Build quality is predominantly plastic which does keep the weight down at 147g, though it’s slightly heavier than the WH-CH510. The frame is bendy though I wouldn’t recommend stretching them too far in fear of reaching the snapping point.
There’s no case or even cloth fabric to slip the headphones into, but they feel durable enough to be flung into a bag or hung around the neck, as I ended up doing.
Operation is kept simple with buttons located on the right-hand ear cup with playback and volume controls (hold the volume buttons and you can skip forward or backwards). The main button can be used to turn the headphones on and off (a hold), and pinpointing buttons is made easy by the multi-function button (MFB) being raised above others, though I still think it could be raised a little further. The rest of the right ear-cup’s furniture extends to a USB-C port for charging.

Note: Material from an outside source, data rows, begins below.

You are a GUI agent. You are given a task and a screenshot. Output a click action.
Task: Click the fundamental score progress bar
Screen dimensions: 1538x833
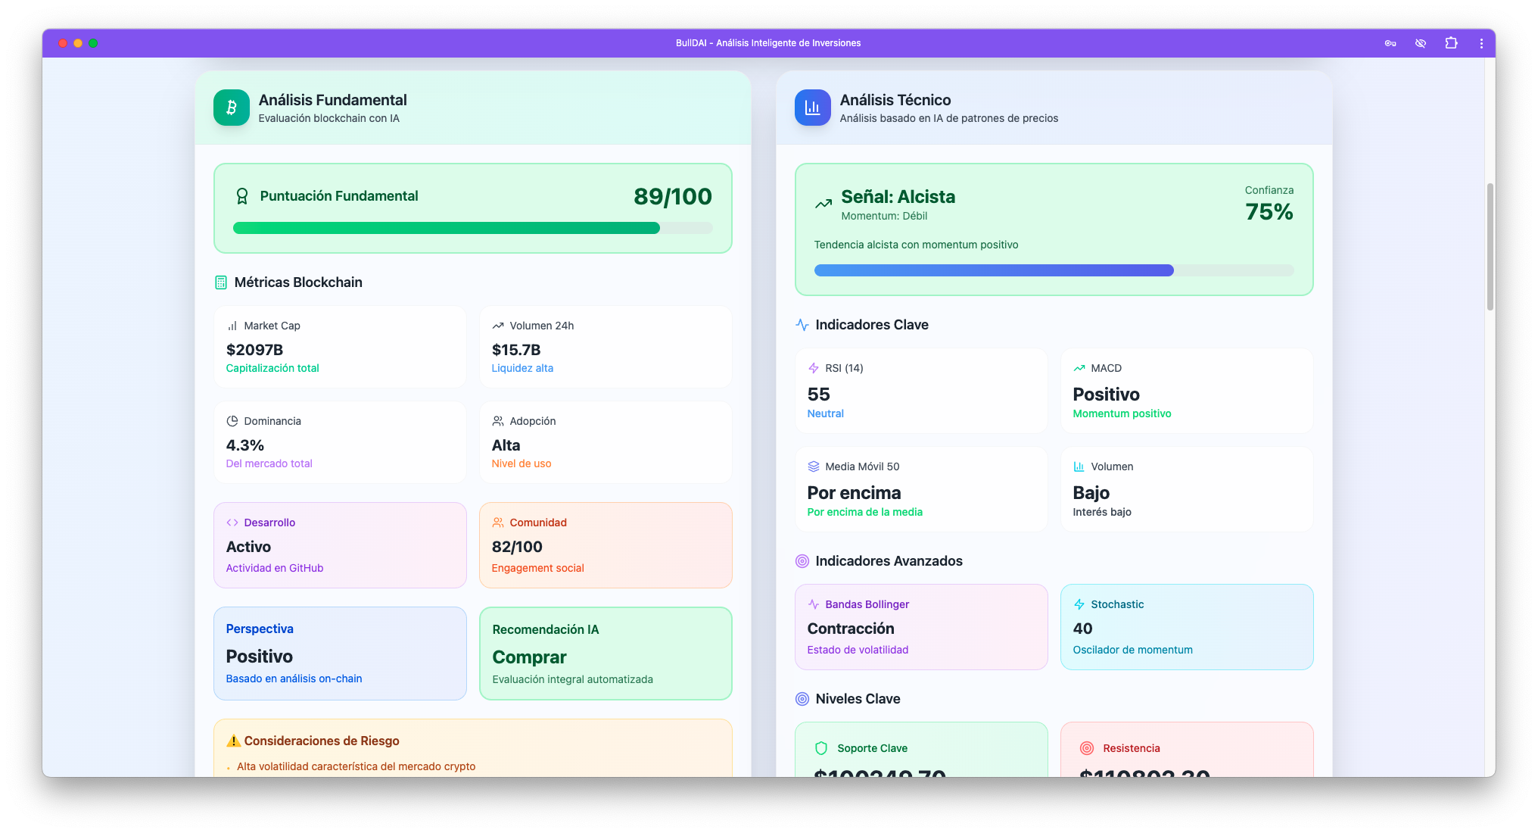[x=472, y=228]
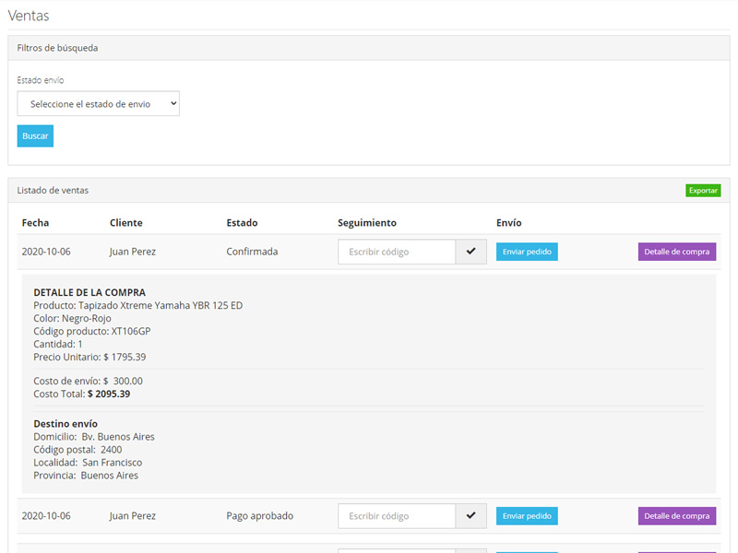Viewport: 738px width, 553px height.
Task: Focus tracking code field in Pago aprobado row
Action: point(397,516)
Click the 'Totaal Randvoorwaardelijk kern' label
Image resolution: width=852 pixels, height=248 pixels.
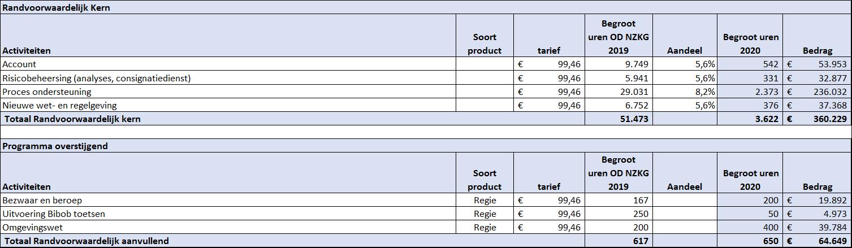click(72, 119)
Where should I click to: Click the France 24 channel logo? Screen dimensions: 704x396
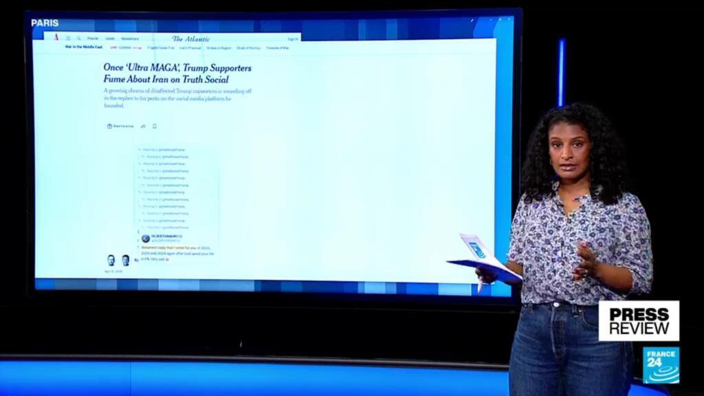[x=661, y=364]
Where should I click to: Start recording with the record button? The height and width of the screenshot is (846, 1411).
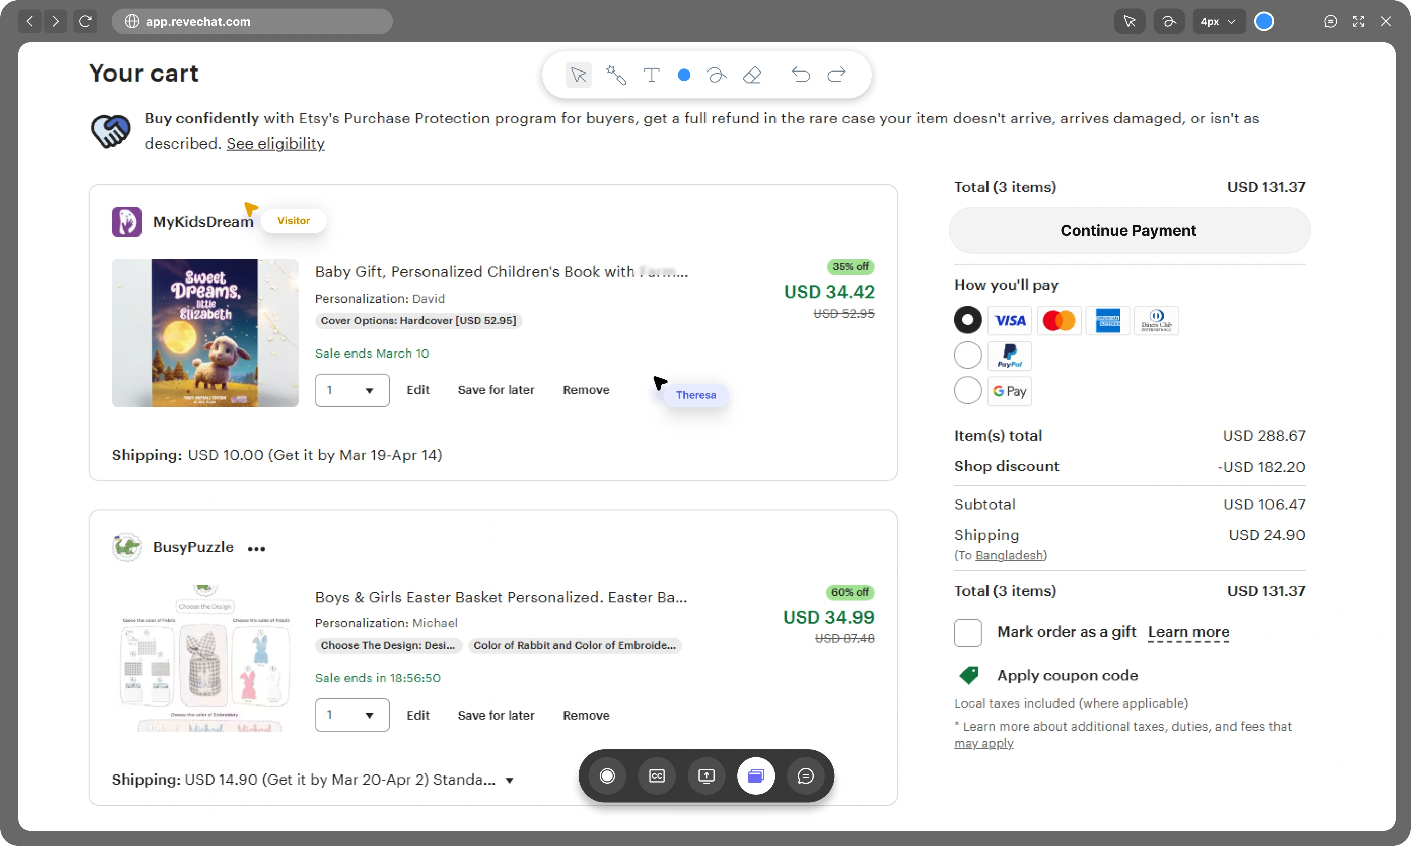click(x=607, y=776)
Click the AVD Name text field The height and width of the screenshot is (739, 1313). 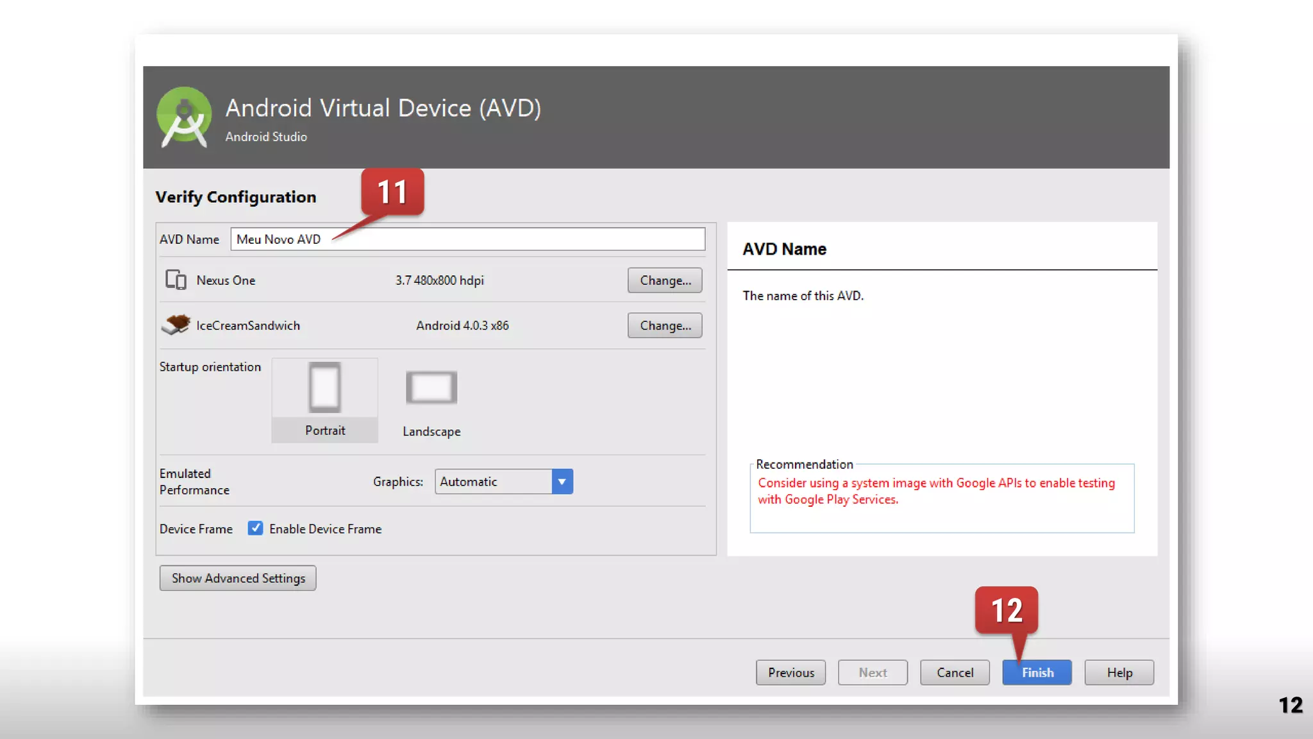tap(467, 239)

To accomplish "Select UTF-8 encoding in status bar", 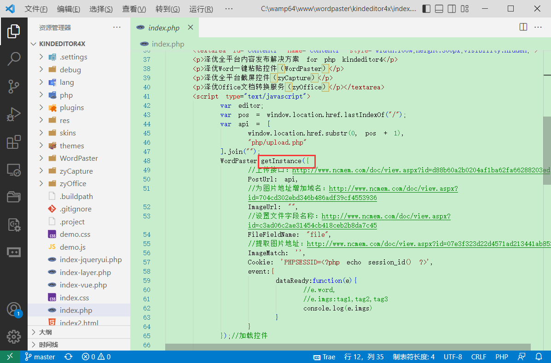I will [452, 357].
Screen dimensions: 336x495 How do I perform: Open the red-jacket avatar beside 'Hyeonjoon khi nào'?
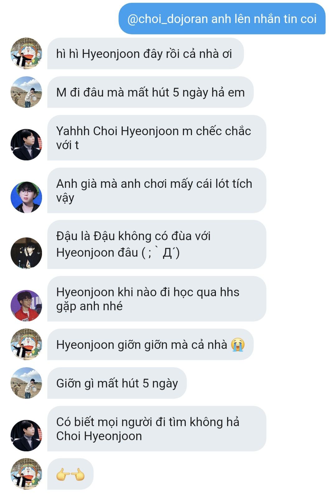[26, 306]
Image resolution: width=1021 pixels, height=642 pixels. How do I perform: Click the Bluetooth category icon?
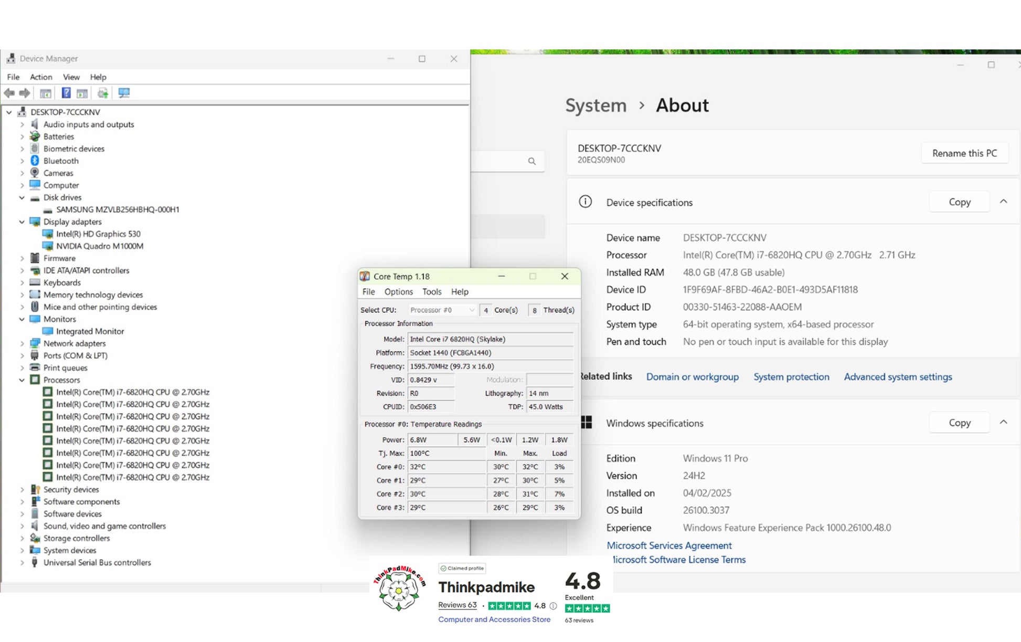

Not keen on black or white versions? The Sony WH-CH520 also come in blue and beige colours to add some variety.
- Robust wireless performance
- Sony Headphones app adds customization options
- Bluetooth multipoint support
The Sony WH-CH520 have Bluetooth 5.2 support, and the wireless connection has been great so far. No stutters, dropouts, or breakups, just smooth streaming in busy areas. You can alter the Bluetooth performance in the app to prioritise the connection if you find yourselves suffering from major issues.
There’s no LDAC support for higher quality audio, so the Sony WH-CH520 make do with SBC and AAC for Android and iOS devices.
Battery is reportedly 50 hours, though the Sony website states both 50 and 40. Whichever one it is, it’s more than long enough before a charge is needed (a full charge reportedly takes three hours). Streaming a Spotify playlist for two hours at mid volume ended up at 50%, and considering when I started the battery test it was already 50% the WH-CH520 has plenty of battery in reserve. Another battery drain for nine hours started at 100%… and ended at 100%. This headphone can last for days.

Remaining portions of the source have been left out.